同技術によるサンプルは、上海で開催されるプラスチック業界におけるアジア最大の展示会「チャイナプラス2024」(4月23~26日)のMaxell Digital Products China Co., Ltd.(以下:MDCN)のブース(Hall1.1内 日本パビリオンB23)にて参考展示する。

樹脂使用量の削減および軽量化は、カーボンニュートラル達成のために電気自動車(EV)などのモビリティ分野を中心に世界的なメガトレンドとなっているという。それらの課題を解決する手段の1つとして、樹脂を発泡させる発泡成形技術がある。

発泡成形技術は、近年リサイクルや環境負荷の観点より、窒素や二酸化炭素を用いた物理発泡成形技術の実用化が進んでおり、マクセルが2017年に京都大学と共同で開発した低圧の物理発泡成形技術「RIC-FOAM」を応用した装置が現在射出成形装置メーカーより販売されている。
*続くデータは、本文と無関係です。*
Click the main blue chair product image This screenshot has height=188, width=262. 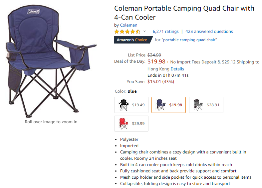coord(51,61)
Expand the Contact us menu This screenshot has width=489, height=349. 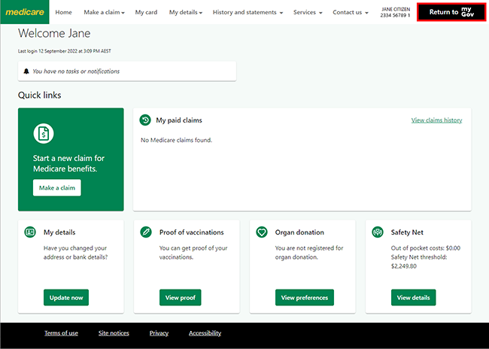pyautogui.click(x=351, y=13)
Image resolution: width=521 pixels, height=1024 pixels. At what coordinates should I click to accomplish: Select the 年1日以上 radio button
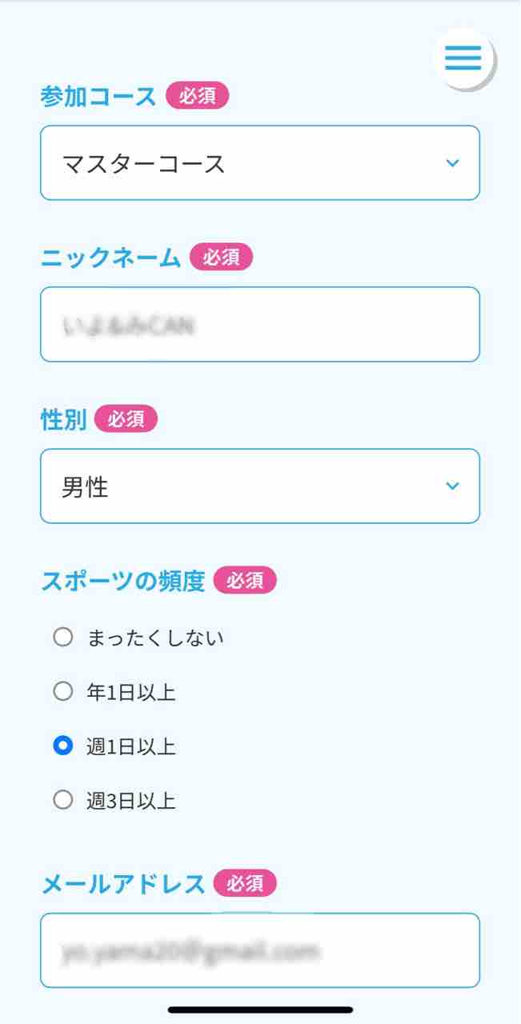pyautogui.click(x=63, y=692)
その装置を使用し、軽量化や高精度化などを目的に自動車、家電、スポーツなどの分野で使われる部品が製品化されている。

一方で、「RIC-FOAM」を含めた発泡成形技術においては、樹脂の強度が低下すること、発泡剤起因のガスにより外観が悪化することが以前より課題として挙げられていた。

樹脂成形品の強度を高めるためには、基材を厚くする方法のほか、リブという補強構造体が広く採用されている。マクセルでは、これらの課題を解決する方法として、リブのみを発泡させる部分発泡成形技術を開発した。基材は発泡させず、リブのみを発泡させることで、強度ときれいな外観を両立するという。
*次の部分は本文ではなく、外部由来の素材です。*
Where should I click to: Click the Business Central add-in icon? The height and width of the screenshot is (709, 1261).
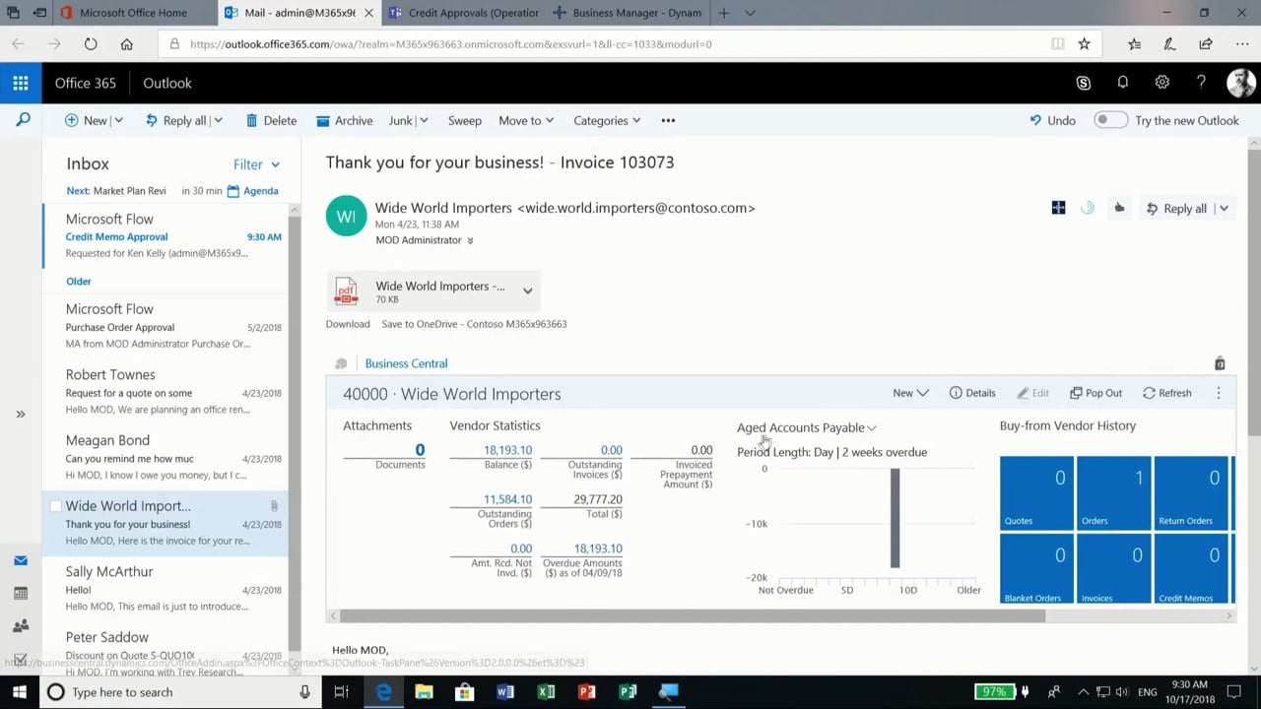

リブを設けた成形品の曲げ剛性は、リブの高さに応じて高くなるという。そのため、高いリブを形成することで軽くて強い部品を作ることができるが、発泡させていない樹脂の成形では、リブを高くするとリブ根本の樹脂圧力が不足することにより樹脂の収縮に伴う凹み(ヒケ)が生じる。

また、従来の発泡成形では発泡によりヒケを解消できるが、基材も発泡するため強度や外観を維持することが困難だったという。

今回開発した技術を用いることで、従来の発泡成形機をそのまま使用し、射出成形時に金型内でリブのみ部分発泡させることが可能。部分発泡の技術は、マクセルがコアコンピタンスとするアナログコア技術「混合分散」「精密塗布」「高精度成形」のうち、「高精度成形」技術である金型・成形技術を進化させることにより実現した。

今後、同技術をブラッシュアップすることで、軽さ、外観、強度を実現した新しい構造設計およびそれに基づいた樹脂部品の創出に貢献していくとしている。現在、マクセルのグループ会社であるMDCNおよび協力メーカーにて、EVが多く生産される中国向けを中心に、同発泡成形技術を実用化する準備を進めている。

チャイナプラス2024では、マクセルの発泡成形技術「RIC-FOAM」および軽量化と高強度化を実現する応用技術、またそれらを用いた複数のサンプルの展示を行うとしている。

発泡させていない樹脂成形、通常発泡成形、部分発泡成形イメージ(射出成形品 リブ構造断面イメージ図)

部分発泡の効果

金型内におけるガス流通の制御と製品設計、金型設計のシミュレーションにより、狙った箇所のみを部分発泡させる。成形品のヒケやソリが改善され、外観は発泡させていない樹脂同等になる。例えば、基材厚みを1mmと薄くした場合、基材厚み3mmの平板に対して、質量は40%削減されるが、5kgの荷重では変形量が低減し、シミュレーション同等の効果が得られることを確認した。